Draymond Green

Why Draymond's four-year, $100M contract is win for Warriors, fans

NBC Universal, Inc.

Savor this day, Warriors fans, and not because Draymond Green has agreed to re-sign with the only NBA franchise he has ever known.

Savor it because he’s staying with the only career-long teammates he has ever had.

Back in 2012, Stephen Curry and Klay Thompson were in the room to welcome Draymond the rookie and now, four championships later, all three will have at least one more season together to chase their fifth championship ring. Together in their early 20s and together, still, in their mid-30s.

This is sports as any fan should wish for – and as any organization should be allowed to maintain: Homegrown talent discovered and cultivated and generating extraordinary chemistry to become the league’s most successful franchise during their time.

EXCERPTED DATA –
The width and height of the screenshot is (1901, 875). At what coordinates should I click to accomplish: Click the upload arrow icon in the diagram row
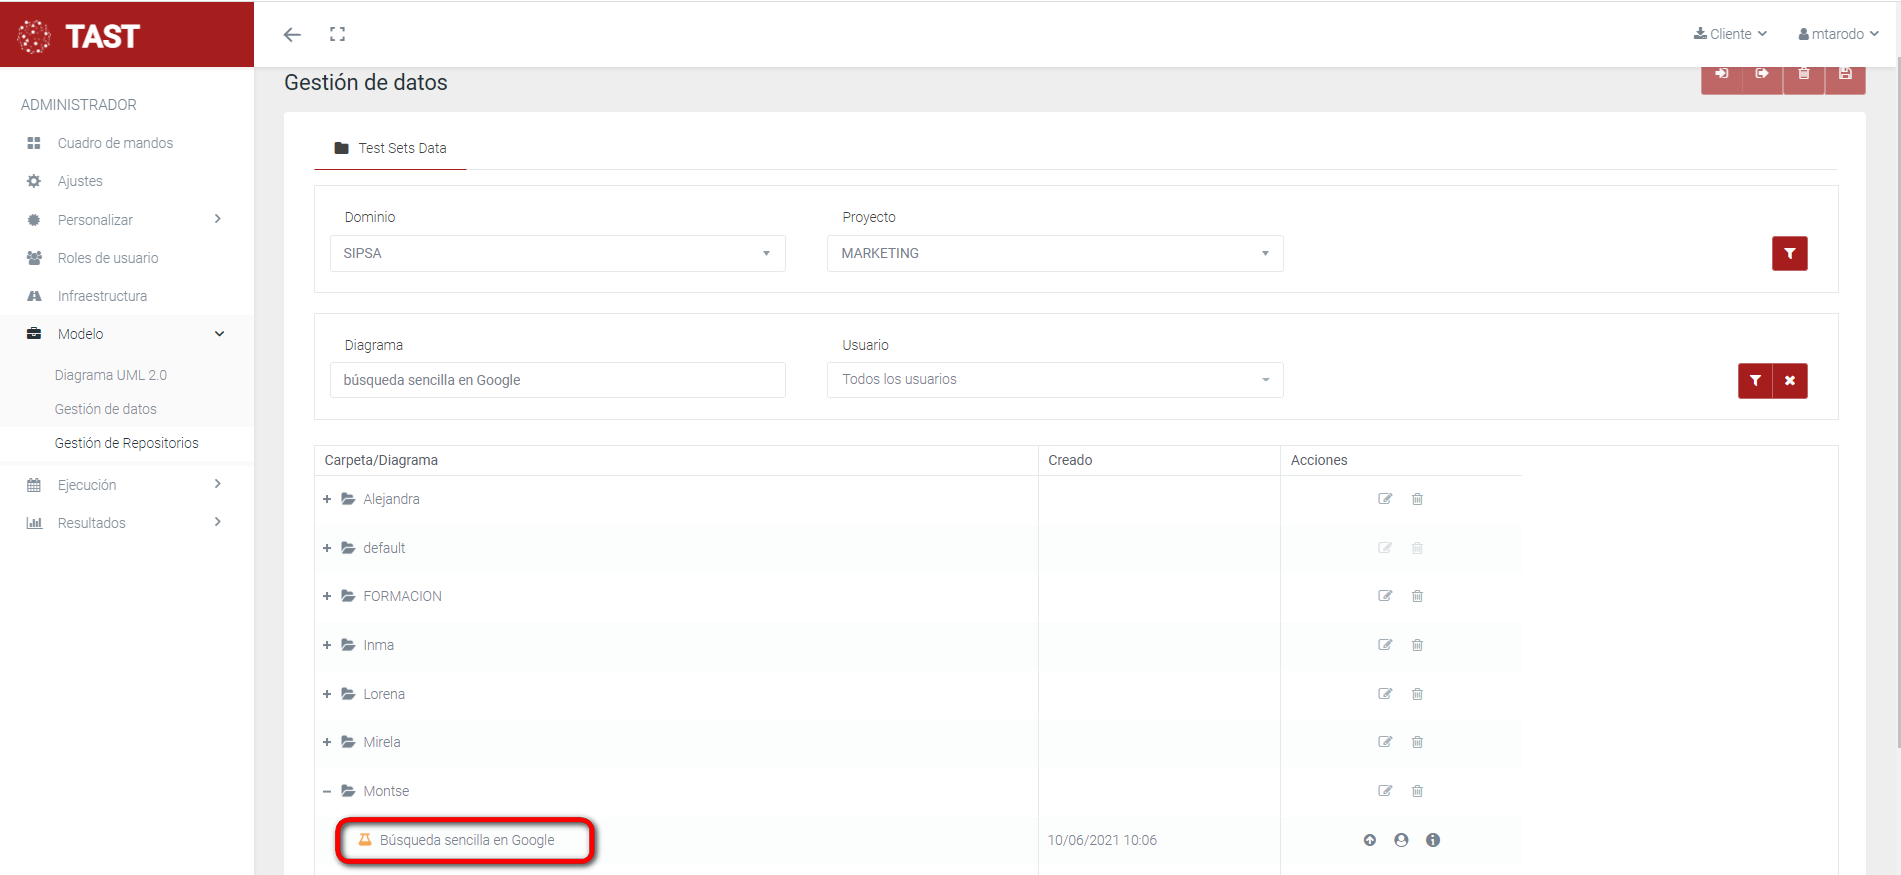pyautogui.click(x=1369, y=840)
==
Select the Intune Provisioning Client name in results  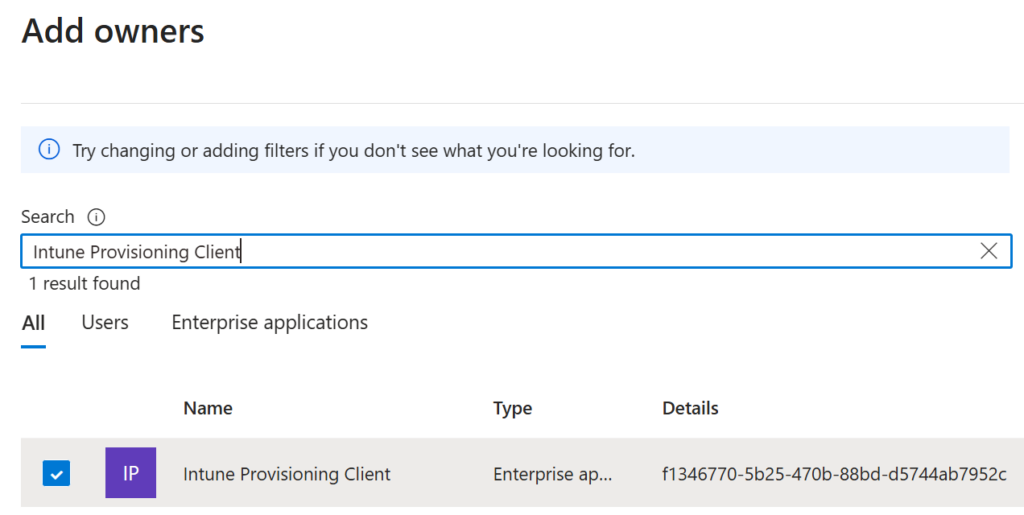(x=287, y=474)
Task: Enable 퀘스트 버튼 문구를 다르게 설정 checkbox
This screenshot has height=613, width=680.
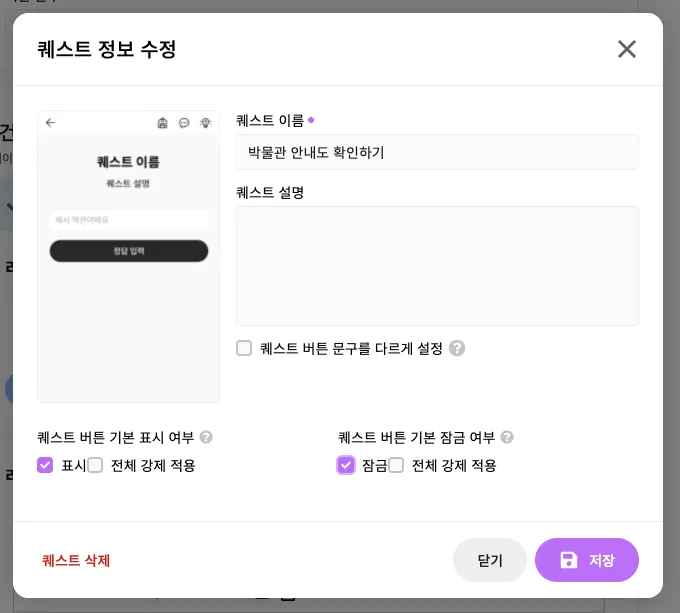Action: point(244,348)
* * *
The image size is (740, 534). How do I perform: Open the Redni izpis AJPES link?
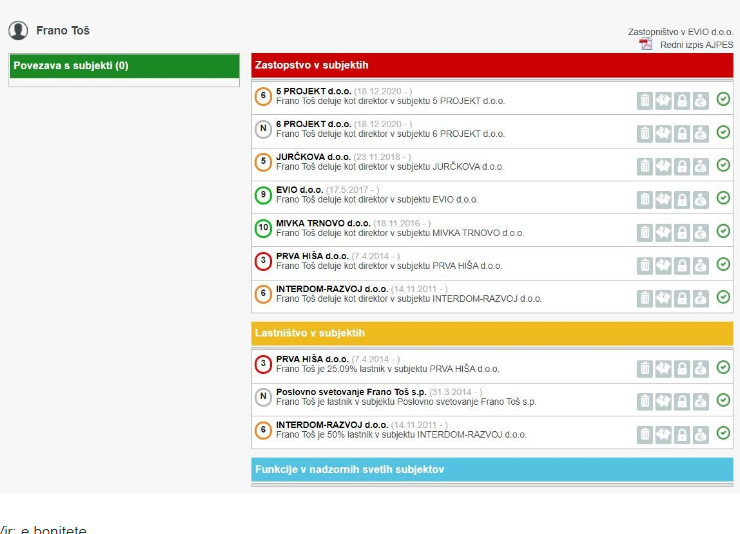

TASK ITEM –
According to the article on Draymond Green's contract, why should Warriors fans savor this day? Answer in one to three sentences.

SOLUTION TO THIS TASK –
Fans should savor the day not because Green agreed to re-sign with the only NBA franchise he has ever known, but because he is staying with the only career-long teammates he has ever had. Stephen Curry and Klay Thompson welcomed him as a rookie in 2012, and after four championships, all three will have at least one more season together to chase a fifth ring.